LONGMONT, Colo. — A Colorado brewery is making a huge delivery to hurricane evacuees in Houston. But it’s not beer.
Oskar Blues Brewery stopped production Tuesday to can water.
Beer usually runs through the Longmont company’s assembly line. But on Tuesday, it was just water.
For 20 hours, the brewery stopped canning its famous alcoholic libations.
Instead, workers filled 88,800 cans with water. All of it is heading to the flooding disaster in Texas.
The brewery said the devastation there is sobering.
“Just seeing the utter devastation, everything people own, wiped out in instant.

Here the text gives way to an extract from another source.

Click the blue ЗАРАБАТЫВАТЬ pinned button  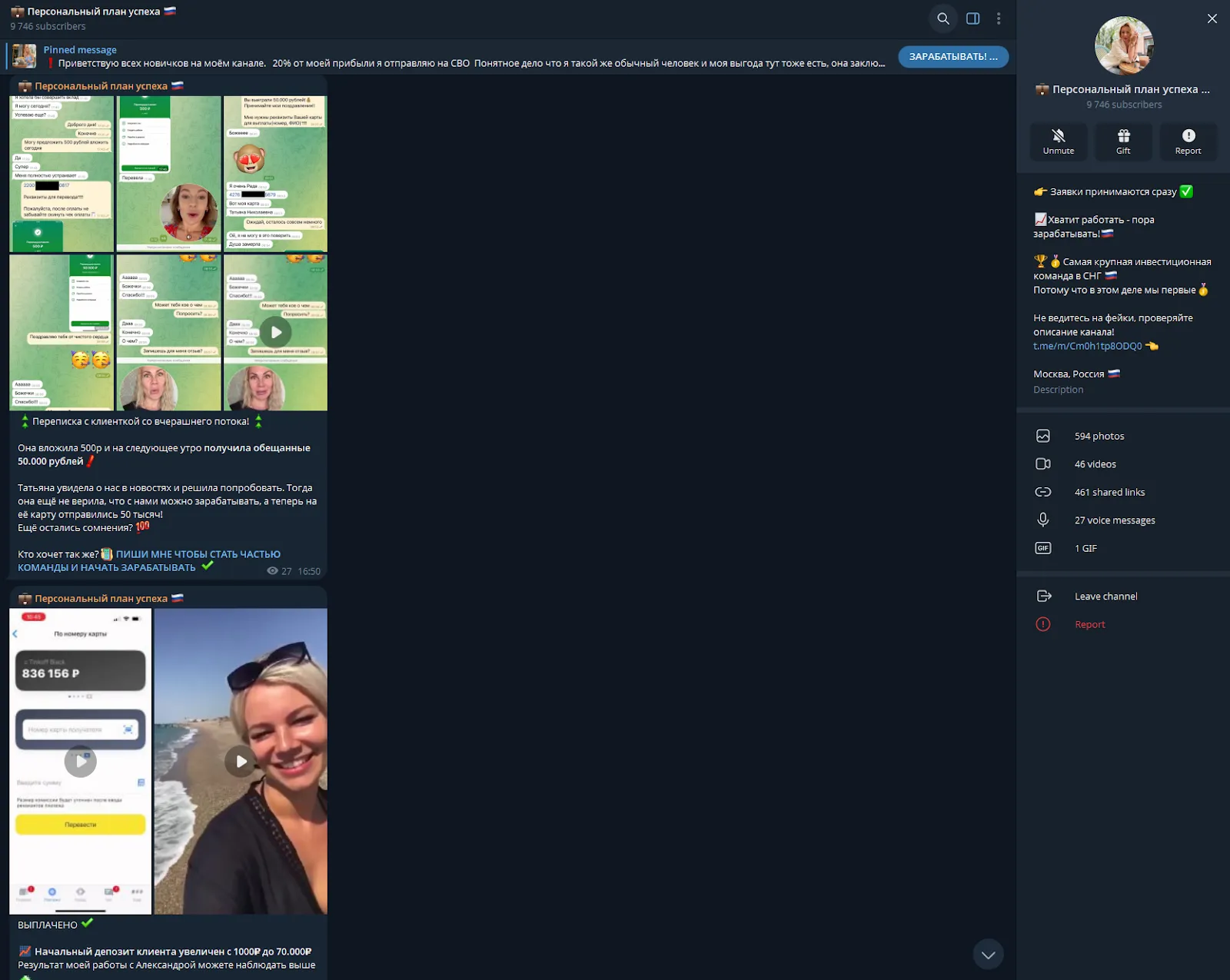953,56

It’s hard to look away from that and not help,” said Diana Ralston with Can’d Aid, Oskar Blues’ nonprofit arm that is providing the cans along with Ball Corporation.
The company has donated 577,000 cans of water to other communities thirsting for clean, safe water such as in Lyons during the Colorado floods four years ago.
“In 2013, when we were dealing with the flood here, it became obvious how important clean drinking water is to the community to survive on a day-to-day basis,” said Chad Melis with Oskar Blues.
The brewery also came through for Flint, Michigan, after cost-cutting measures led to poisoning the town’s drinking water. Other disasters followed.
“There were hurricanes in South Carolina in 2015. And again we are in position to use our manufacturing place and the extra effort from the people who work here to provide a very simple resource,” Melis said.
The water will travel more than 1,000 miles from Longmont to Houston. It’s a time when having one for the road is actually a good thing.
“We figured getting that clean drinking water there is priority one,” Ralston said.
It takes about 16 hours to get to Houston from Longmont. The beer truck will leave Wednesday and arrive later this week.